If you have any minor children, your will should designate a guardian to care for them should you die prematurely, as well as make certain other provisions, such as creating trusts to benefit your children until they reach the age of majority, or perhaps even longer.

Your durable power of attorney authorizes someone to handle your financial affairs decisions if you're disabled or otherwise unable to act. Likewise, a medical durable power of attorney authorizes someone to handle your medical decision making if you're disabled or unable to act. Typically, these powers of attorney are coordinated with a living will and other health care directives. The powers of attorney expire upon your death. A living will spells out your wishes concerning life-sustaining measures in the event of a terminal illness. It says what means should be used, withheld or withdrawn.
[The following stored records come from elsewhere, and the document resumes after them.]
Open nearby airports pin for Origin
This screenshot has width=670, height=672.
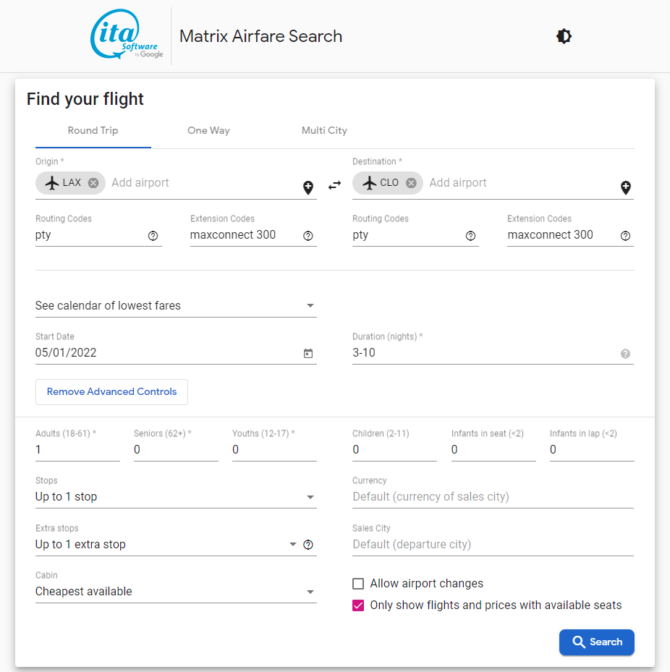[x=308, y=187]
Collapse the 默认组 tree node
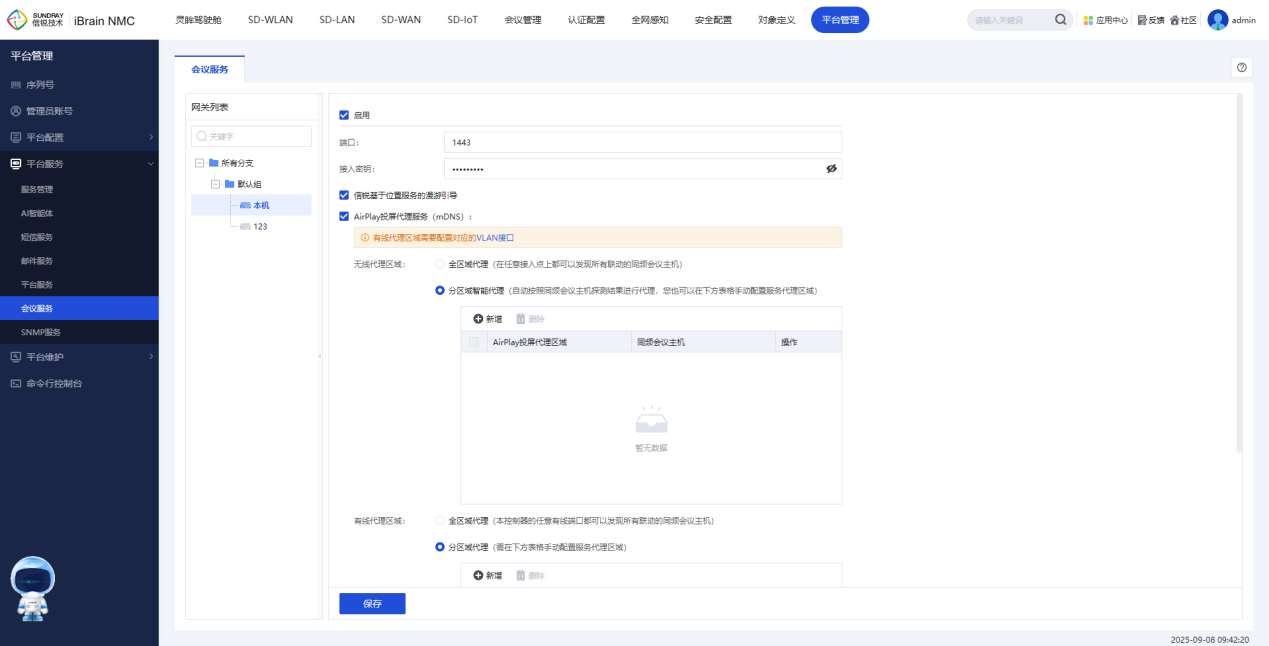This screenshot has width=1269, height=646. tap(214, 184)
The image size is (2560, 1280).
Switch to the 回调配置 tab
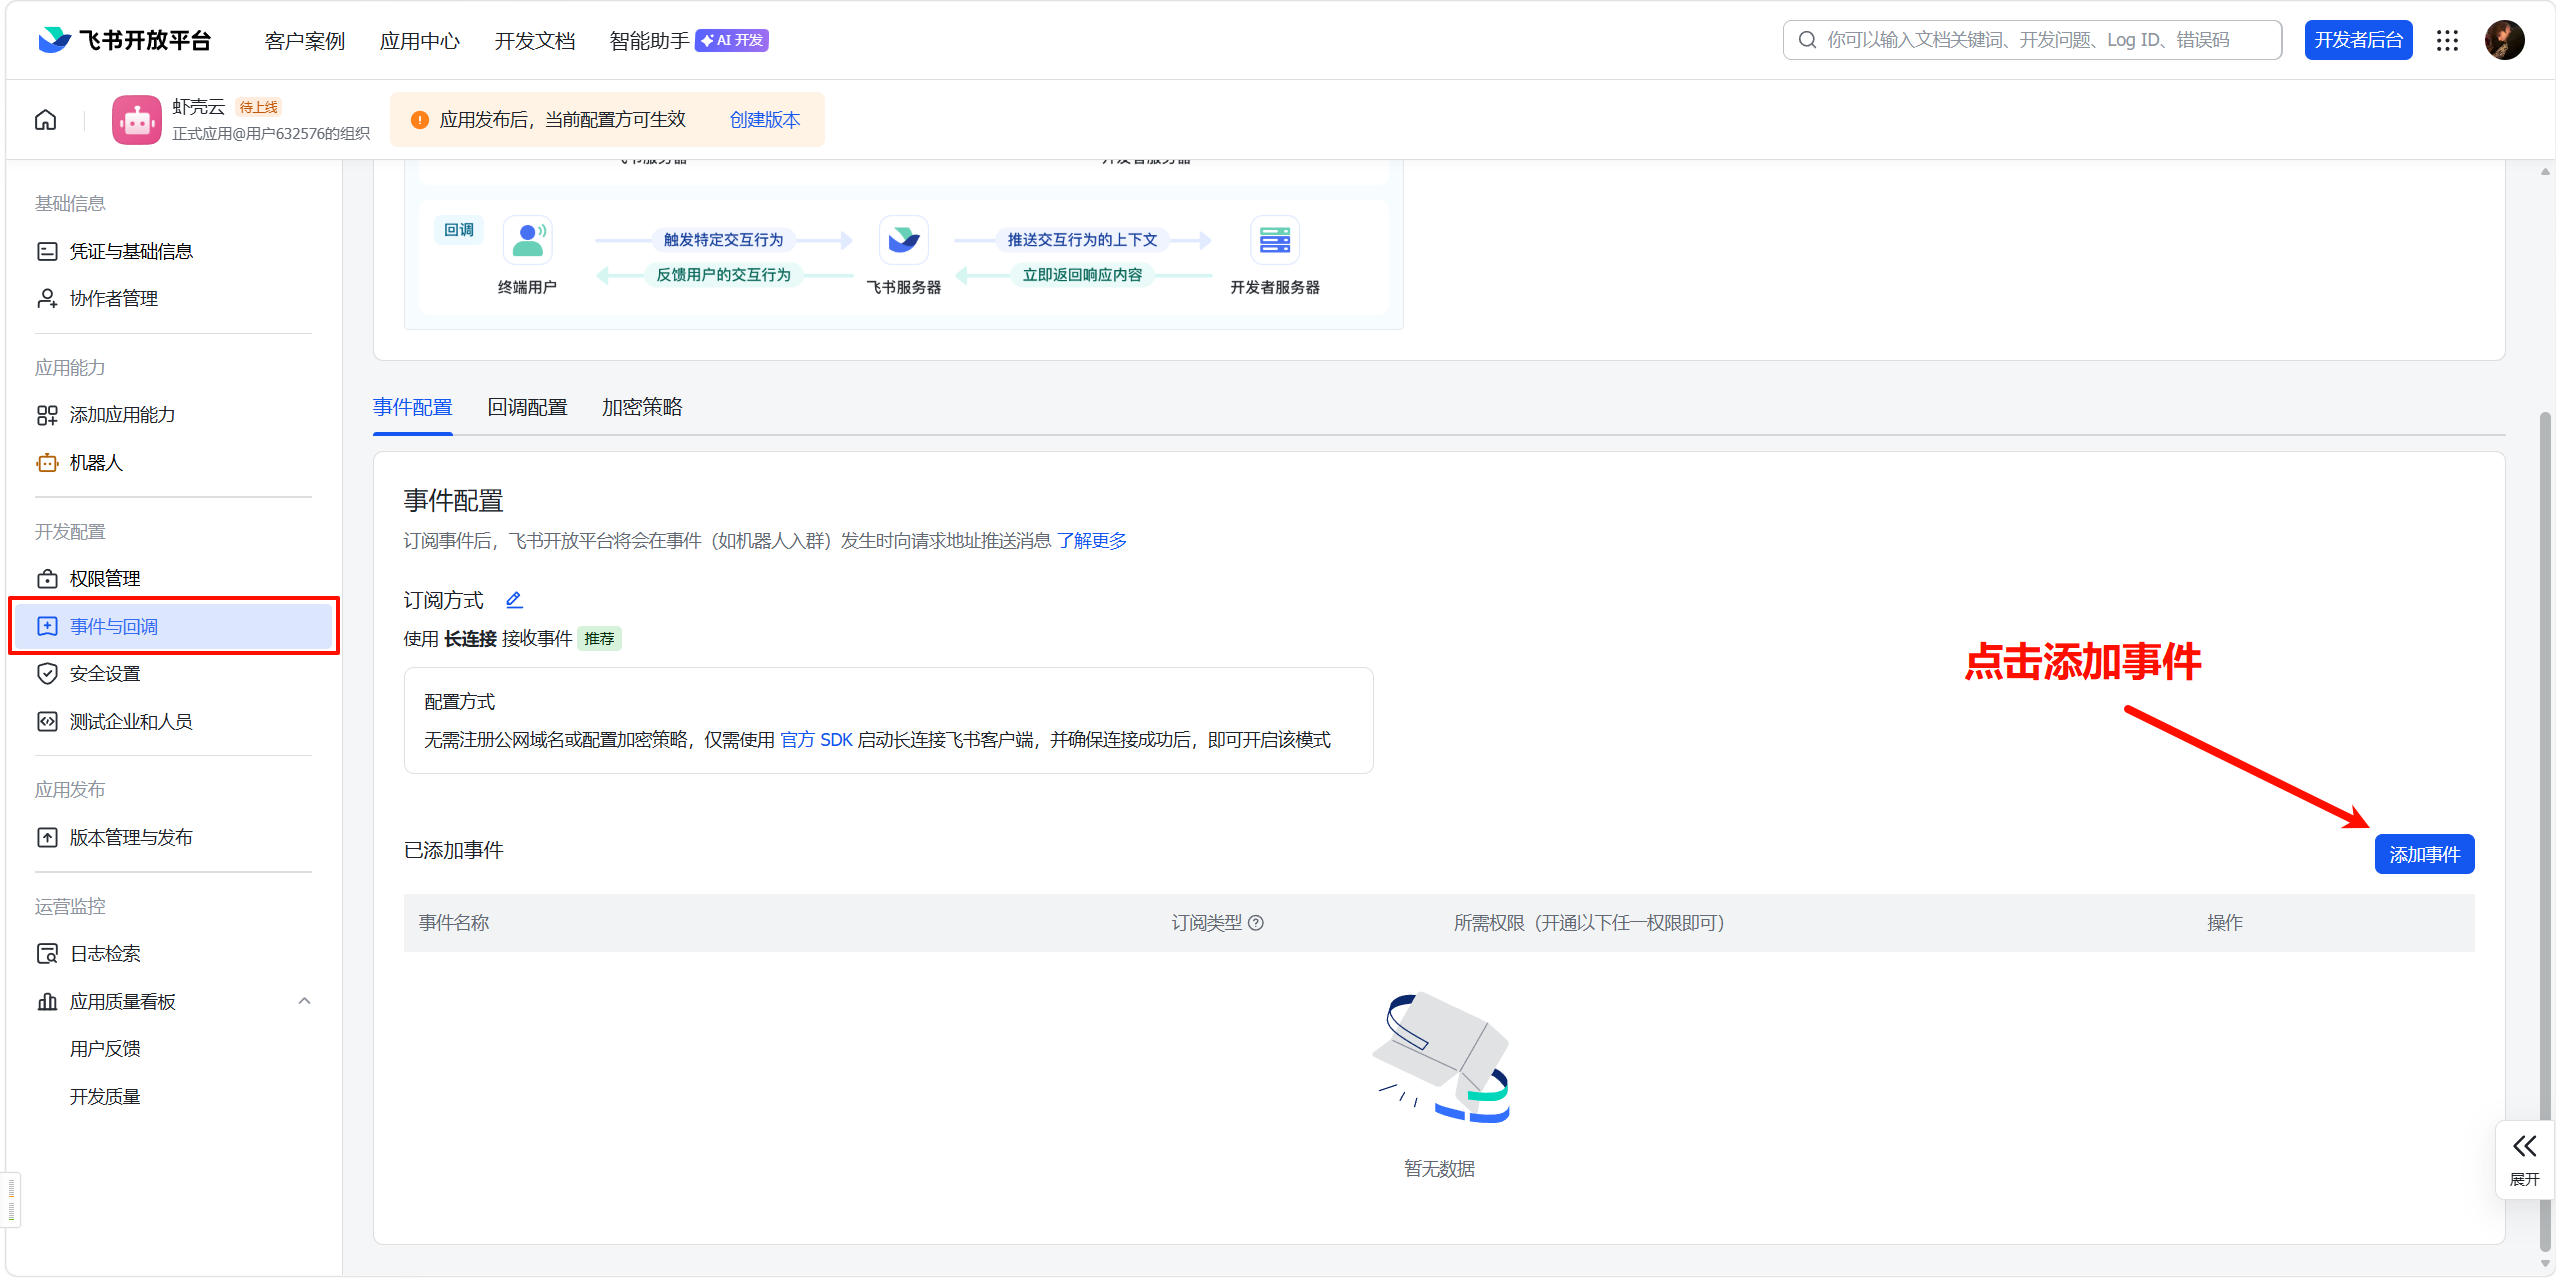(x=527, y=407)
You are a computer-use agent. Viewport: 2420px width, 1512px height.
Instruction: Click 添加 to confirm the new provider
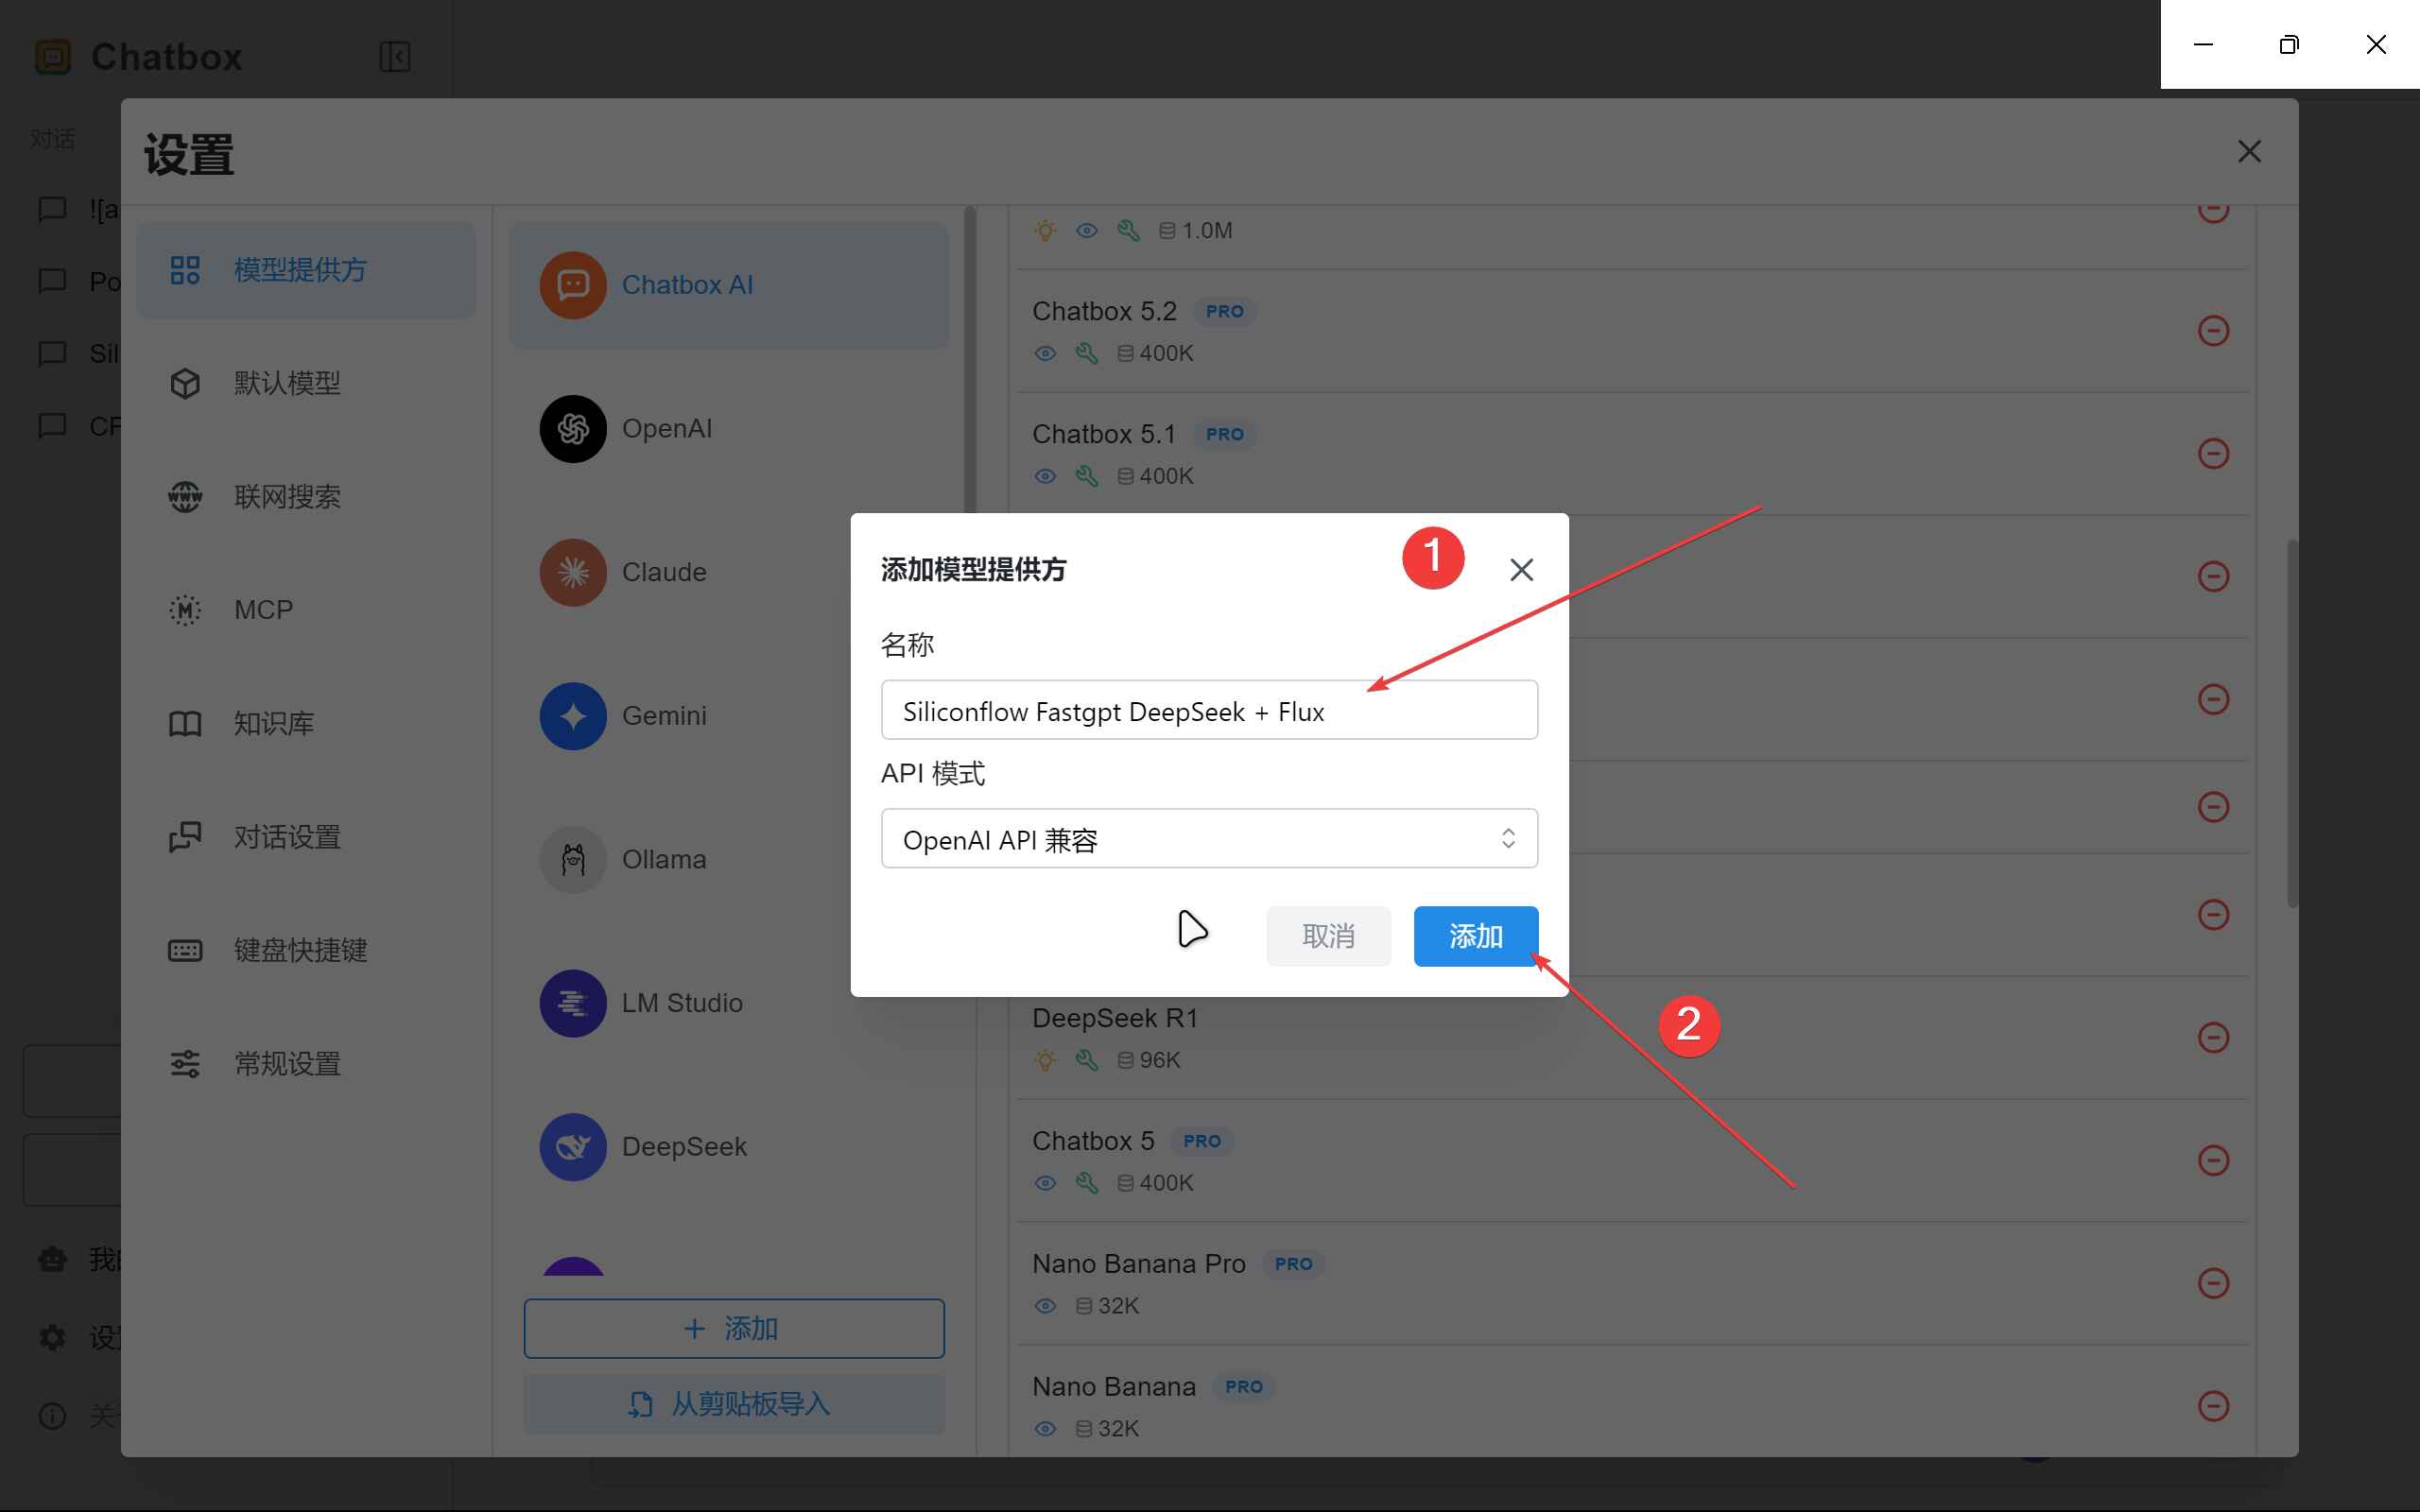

Although a letter of instruction isn't legally binding, it can be incredibly useful. The letter may provide an inventory and location of assets; account numbers for securities, retirement plans and IRAs and insurance policies; and a list of professional contacts that can help your heirs after your death. It may also be used to state personal preferences (for example, specifics for funeral arrangements).

Prepare for a new year

Don't put off your estate plan review any longer. Identify the items that should be changed and arrange to have the necessary adjustments made when 2017 arrives. Your estate planning advisor can help.

Estate Planning Pitfall
You're donating high-basis stock to charity

As the end of the year fast approaches, you may be thinking about making gifts to qualified charitable organizations as a way to reduce your potential estate and income tax liability while supporting a worthy cause. If you're considering a stock donation, be careful about gifting the "right kind" of stock and not the "wrong kind."

When contributing stock that you've owned for longer than one year, your tax deduction is determined by the stock's fair market value. As a result, if you donate stock with a low basis that you've held for a long time, the appreciation in value remains untaxed forever. Conversely, if you donate stock owned for one year or less (considered a short-term capital gain) you must use your basis - which generally is your initial cost - as the amount of the contribution.

Therefore, all other things being equal, it's smart to donate low-basis long-term stock and hold onto high-basis stock, especially if it's a short-term holding. Suppose, for example, that you bought Stock A years ago for $5,000 and it's now worth $15,000. Also, you acquired Stock B earlier this year for $10,000 and its current value is $10,500. If you donate Stock B before year end, your deduction is limited to $10,000 (your basis in the stock). However, if you gift Stock A instead, you may deduct $15,000 and never pay tax on the $10,000 in appreciation.

Of course, taxes are only one part of the equation. Nevertheless, efficient use of available tax deductions should be considered.